• Jaloopa (unregistered)

    you have already done your frist release today

  • Darren (unregistered)

    I don't hate this. This is basically doing a retention policy on the number of backups they're keeping (except for when they're creating manual backups). It's probably not the most elegant way, but the code is pretty clear and easy to follow.

    If they were to put a build number as part of the filename then they'd have to find another way of managing them to avoid keeping a backup of every single build.

  • Hanzito (unregistered)

    The person that introduces a space in the backup directory path is in for a nice surprise.

  • (nodebb)

    Now, admittedly, I don't think a lot of folks want to do more than 9 releases in a given day, but there's no reason why they couldn't just keep trying until they find a good filename. Or even better, require each release to have an identifier (like the commit or build number or whatever) and then use that for the filenames.

    Or just add h:m:s to the timestamp in the file name.

  • (author) in reply to Darren

    As is, they're keeping 9 backups (potentially) for every day. So it doesn't really represent a meaningful retention policy, it just limits you to 3285 backups a year. Which sure, that should be enough for anybody, but honestly, if you're just having a script that deletes the backups from old days, your fine.

    Actually, as I think about this more, if you're doing a release that crosses a day boundary (you hit deploy at 2359, for example), I suspect this will blow up in interesting ways if a rollback happens.

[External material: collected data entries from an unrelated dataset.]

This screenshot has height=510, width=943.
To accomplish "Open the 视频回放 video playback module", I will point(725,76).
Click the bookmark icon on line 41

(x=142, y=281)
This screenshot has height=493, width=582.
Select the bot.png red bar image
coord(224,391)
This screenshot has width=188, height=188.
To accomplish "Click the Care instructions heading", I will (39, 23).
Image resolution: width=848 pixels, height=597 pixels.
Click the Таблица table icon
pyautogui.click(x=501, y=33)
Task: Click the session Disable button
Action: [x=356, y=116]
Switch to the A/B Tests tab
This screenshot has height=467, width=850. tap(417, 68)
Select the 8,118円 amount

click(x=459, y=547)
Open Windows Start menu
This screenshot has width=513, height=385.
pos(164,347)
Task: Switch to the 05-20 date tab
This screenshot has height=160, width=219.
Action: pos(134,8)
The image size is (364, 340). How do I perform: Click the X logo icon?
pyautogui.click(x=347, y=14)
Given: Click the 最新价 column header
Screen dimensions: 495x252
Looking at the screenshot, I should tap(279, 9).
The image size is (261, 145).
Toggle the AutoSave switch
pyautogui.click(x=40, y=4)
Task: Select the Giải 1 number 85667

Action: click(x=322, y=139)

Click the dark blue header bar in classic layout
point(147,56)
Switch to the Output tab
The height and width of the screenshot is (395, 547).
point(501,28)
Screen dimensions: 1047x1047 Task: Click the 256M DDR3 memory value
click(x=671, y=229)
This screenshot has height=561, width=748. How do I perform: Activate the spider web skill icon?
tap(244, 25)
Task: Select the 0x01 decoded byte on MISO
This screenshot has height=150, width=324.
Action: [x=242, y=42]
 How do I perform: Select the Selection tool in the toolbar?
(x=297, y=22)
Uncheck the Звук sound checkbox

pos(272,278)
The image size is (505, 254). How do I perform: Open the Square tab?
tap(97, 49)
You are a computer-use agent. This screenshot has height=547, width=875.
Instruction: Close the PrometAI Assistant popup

  • Jason Stringify (unregistered)

    I always think that an exclamation mark on an error message is equivalent to adding "you idiot!" - as in "invalid entry!" - so having three here is like getting a punch in the face on top.

  • (nodebb)

    Someone was missing VAX/VMS.

  • Industrial Automation Engineer (unregistered)

    I wanted to comment, but I had to do it manually.

  • Darren (unregistered) in reply to Remy Porter

    Ah, yeah. Forgot that they were using the date as part of the backup filename. In which case, I do now kind of hate it...

  • (nodebb) in reply to Remy Porter

    Actually, as I think about this more, if you're doing a release that crosses a day boundary (you hit deploy at 2359, for example), I suspect this will blow up in interesting ways if a rollback happens.

    Not as interesting as they would be if the value of date was recalculated in every test...

  • Loren Pechtel (unregistered)

    They should be using a build number.

    But the loop most certainly needs to terminate somewhere. I have been the victim of one such loop that didn't terminate. Every 5 minutes the engine checks whether everybody's turn has been submitted in each game. If all moves are present, process the turn.

    All moves present, process the turn--failure, move version is higher than the game version, abort. Anticipated failure, but there was a slight bug and it didn't track that it had failed. Every 5 minutes. We all got hundreds of e-mails about it.

  • (nodebb)

    deployment is a series of complicated bash scripts doing complicated steps that can fail all the time

    That's what all deployment workflows start out as. It can then be migrated gradually to something better, a piece at a time, while still showing value to everyone along the way.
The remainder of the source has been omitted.